The desperate outdoor chairs became immediate contenders for a spot in the living room. From rags to reaches, so to speak. But first, they needed to look somewhat more presentable. This is one of the distinguished gentlemen to be.
As you can see, the design and shape are very basic. No pleasing curves or interesting details. The polyester cushions of a nondescript color detracted from the looks even more. But that was OK. I couldn’t change the shape of the frame without an I’m-gonna-make-me-a-brand-new-chair-dude type of effort – what I wanted to do was to give the chairs a dignified, weathered look by aging the wood.
How does one go about aging wood? – you would ask me.
There are several ways, really, and all are somewhat brutish:
- Make nail holes in it
- Whack it with hammer in several places
- Burn it in spots
- Chip away pieces in random places
- Use a wire brush
I decided to stick with a wire brush.
Now, if you think about this wire brush, it’s not it.
You will need a circular wire brush attachment to your drill. No worries, it is not expensive. Here is how it looks. The wider one you get, the faster your work will proceed.
First, however, I cleaned the chairs and removed the stain using Citristrip. Only then I started working them with the wire brush. Important: use the brush along the grain only! The brush is very powerful – you will see grooves appearing in the wood right away giving it a weathered look.

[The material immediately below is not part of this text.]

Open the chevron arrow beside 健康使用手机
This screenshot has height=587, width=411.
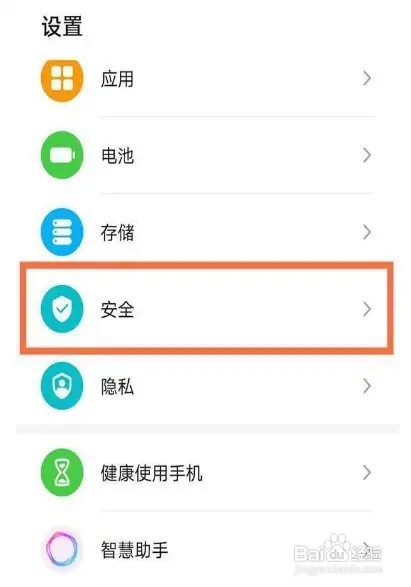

After brushing all surfaces, I stained the chairs and sealed them with lacquer. I used the lacquer exactly because it didn’t need sanding between coats – how do you sand something that is so groovy?! 🙂
So, the frames were ready and it was time to get out my old sewing machine. I used the old cushions covers as templates for the new ones. I decided to use natural, undyed denim for the covers so I can wash them with bleach as needed. Pets, you know. Natural denim also paired well with my natural raw silk curtains. Here is an excellent tutorial on sewing cushions with piping from Pretty Handy Girl blog. The last touch – adding little elbow cushions to the chair arms. I happened to have a few off-white scrap leather pieces from another project and a piece of 1 inch foam. I cut four squares of foam and four squares of leather. The leather squares were larger that the foams squares on the long side by about 2 inches each side. Then I simply wrapped the foam with leather, wrapped each chair arm with the cushion, and stapled the cushion to the underside of the chair arm.
To balance the simplicity of the chairs, I put a very heavily carved and exotic looking side table (Craig’s list, $40) between them. Handy for cocktail glasses or coffee cups, too. Done!